Hypoglycemia is a critical obstacle to the care of patients with type 1 diabetes. Sensor-augmented pump therapy with an automated insulin suspension or low glucose suspension function is a technology has the potential to reduce the duration and frequency of significant hypoglycemia, according to background information in the article.
Trang T. Ly, M.B.B.S., D.C.H., F.R.A.C.P., of the Princess Margaret Hospital for Children, Perth, Australia, and colleagues randomized 95 patients with type 1 diabetes, average age 19 and recruited from December 2009 to January 2012 in Australia to standard insulin pump therapy (n = 49) or low-glucose triggered automated insulin suspension (n = 46) for 6 months. The researchers selected patients with impaired awareness of hypoglycemia because they are at significantly higher risk of experiencing hypoglycemic events. Approximately one-third of patients with type 1 diabetes have evidence of impaired hypoglycemia awareness.
The researchers found that sensor-augmented pump therapy with low-glucose triggered automated insulin suspension reduced the combined rate of severe and moderate hypoglycemia in patients with type l diabetes. After 6 months of treatment and controlling for the baseline hypoglycemia rate, the number of severe and moderate hypoglycemia events in the low-glucose suspension group decreased from 175 to 35, whereas the number of events decreased from 28 to 16 in the pump-only group. Analysis of the data indicated that the adjusted incidence rate of hypoglycemia was lower for the low-glucose suspension group than for the pump-only group.
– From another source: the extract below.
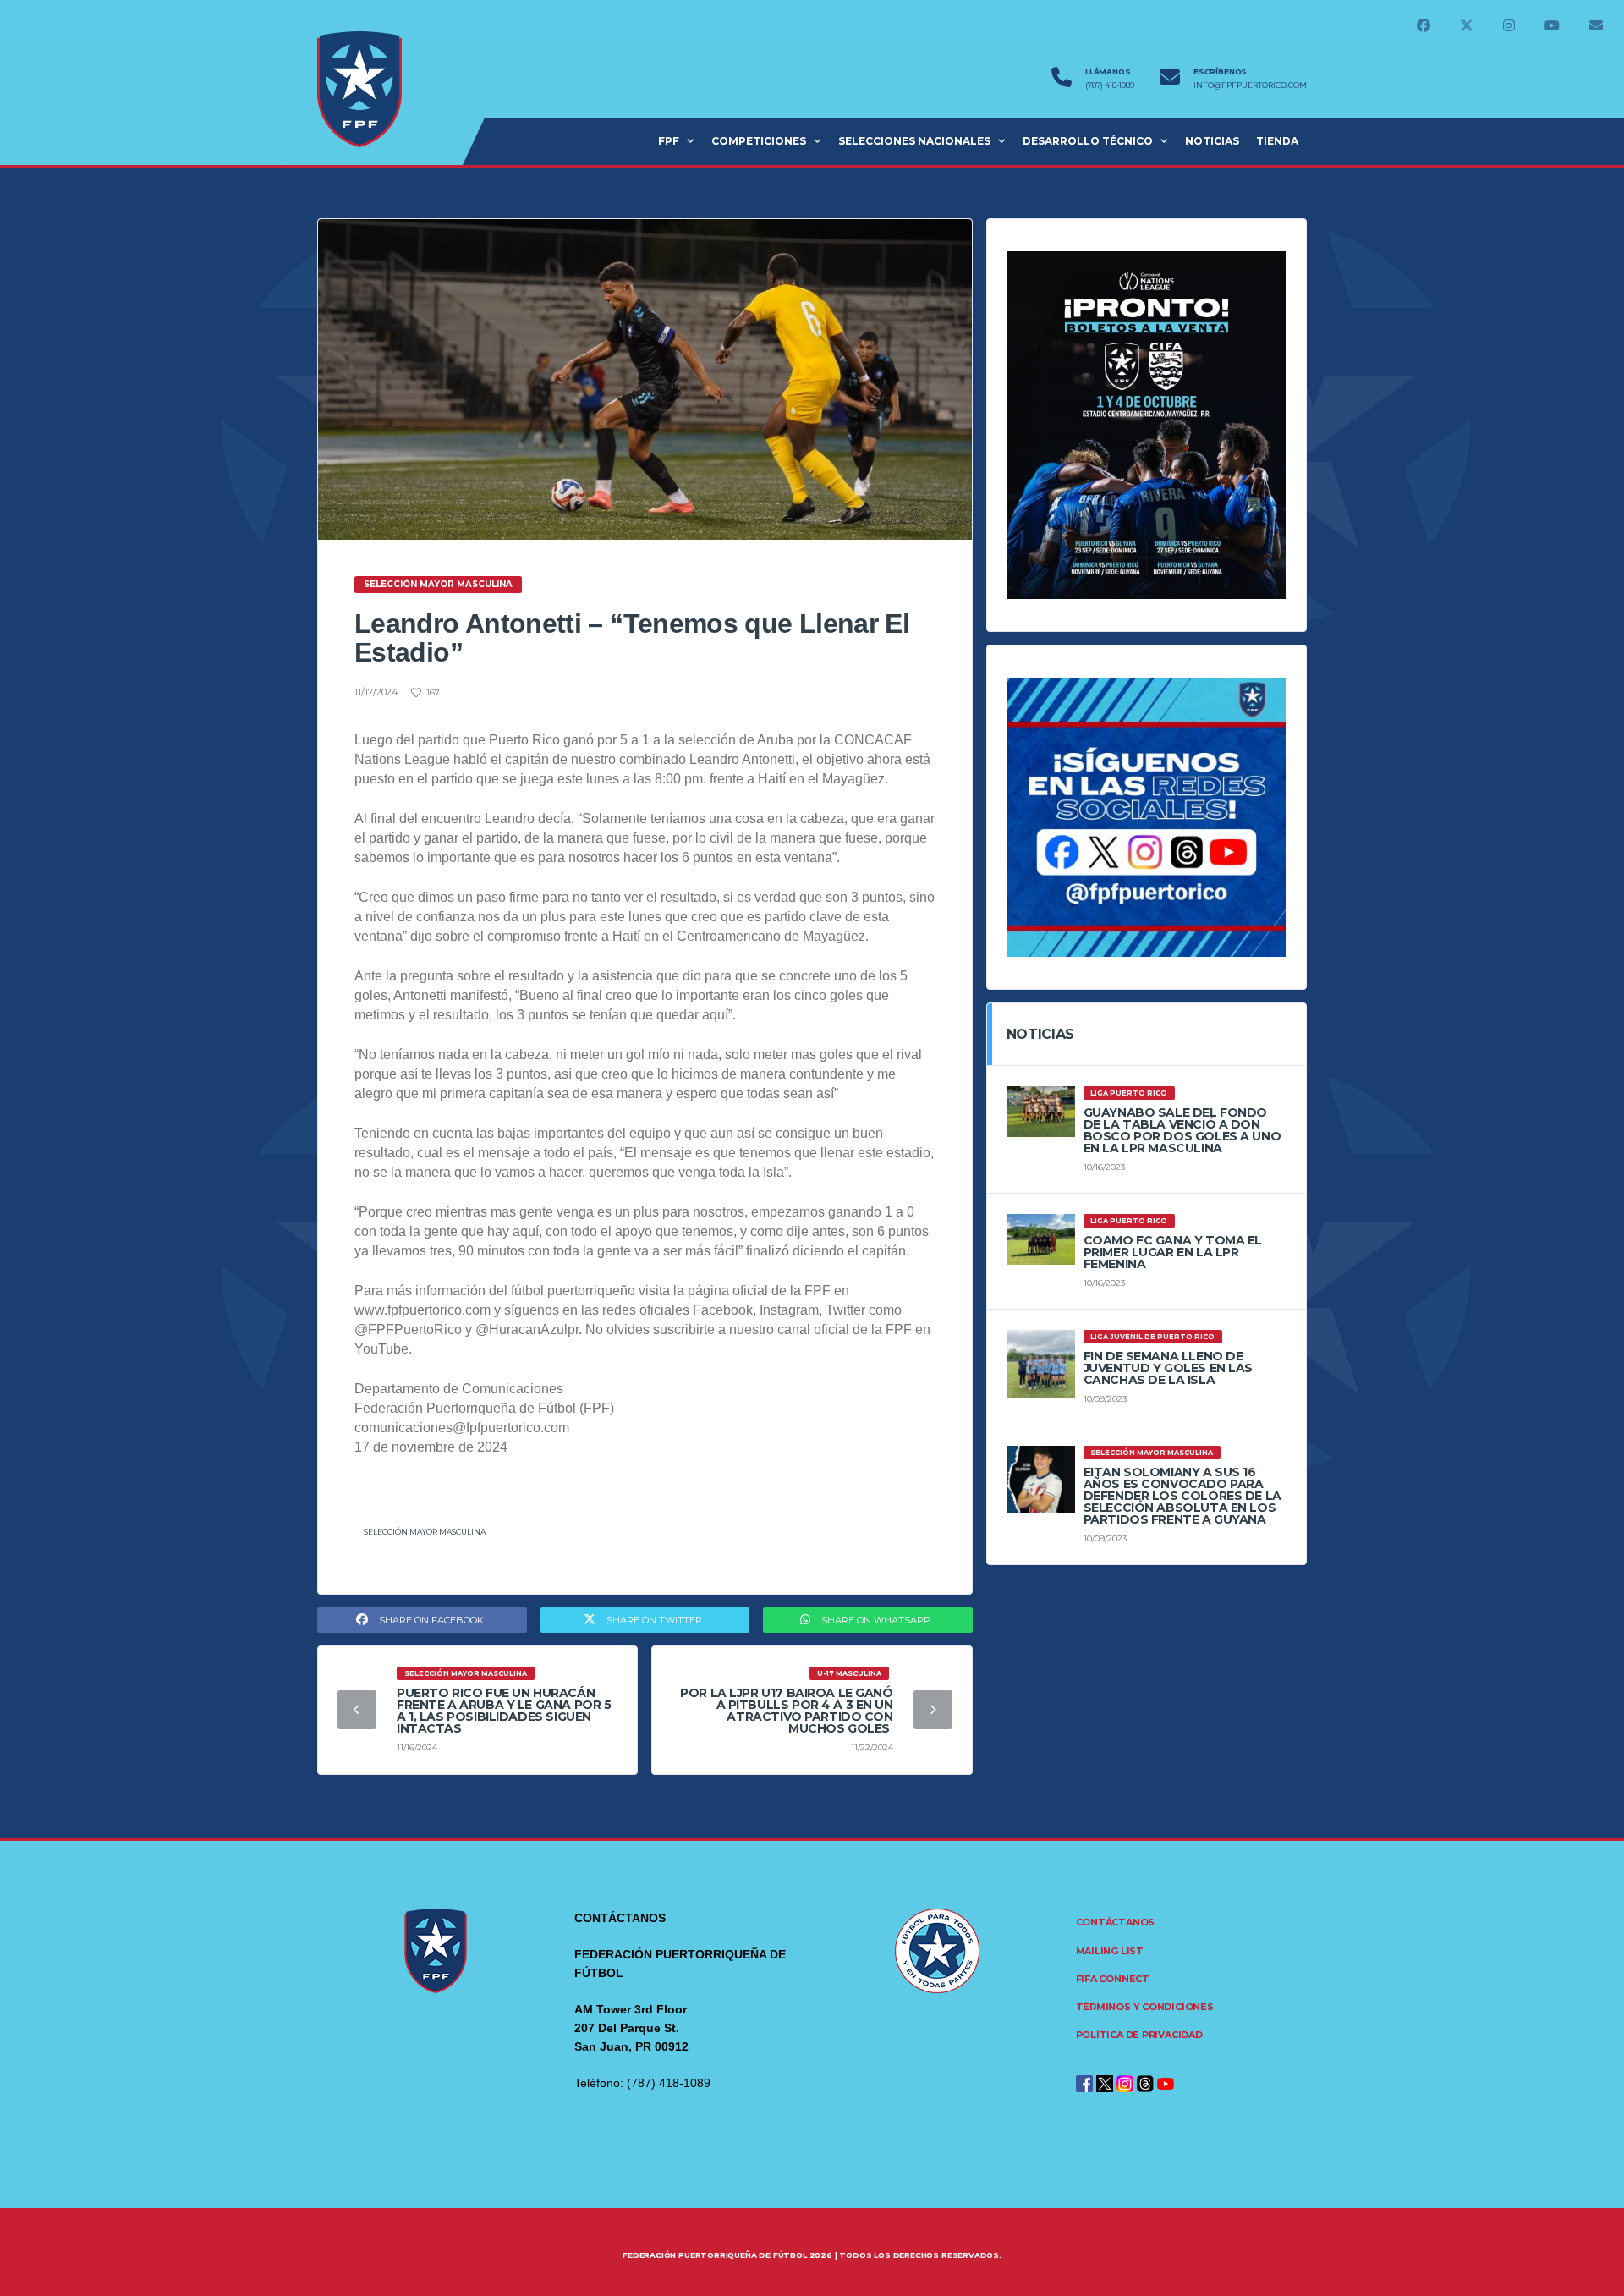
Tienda (1277, 141)
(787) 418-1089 (1109, 85)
"These findings suggest that automated insulin suspension can reduce the incidence of hypoglycemic events in those most at risk, that is, those with impaired awareness of hypoglycemia," the authors write.
Pratik Choudhary, M.B.B.S., M.R.C.P., M.D., of King's College London, writes in an accompanying editorial that the data from this and other studies demonstrates "the ability of sensor-augmented insulin pumps with threshold suspension function to provide a significant reduction in severe hypoglycemia."
"These data can now be used to evaluate the health economic benefits of this therapy and also can be used by clinicians, payers, and regulatory authorities to help make this therapy and technology more widely available to patients who struggle daily with hypoglycemia."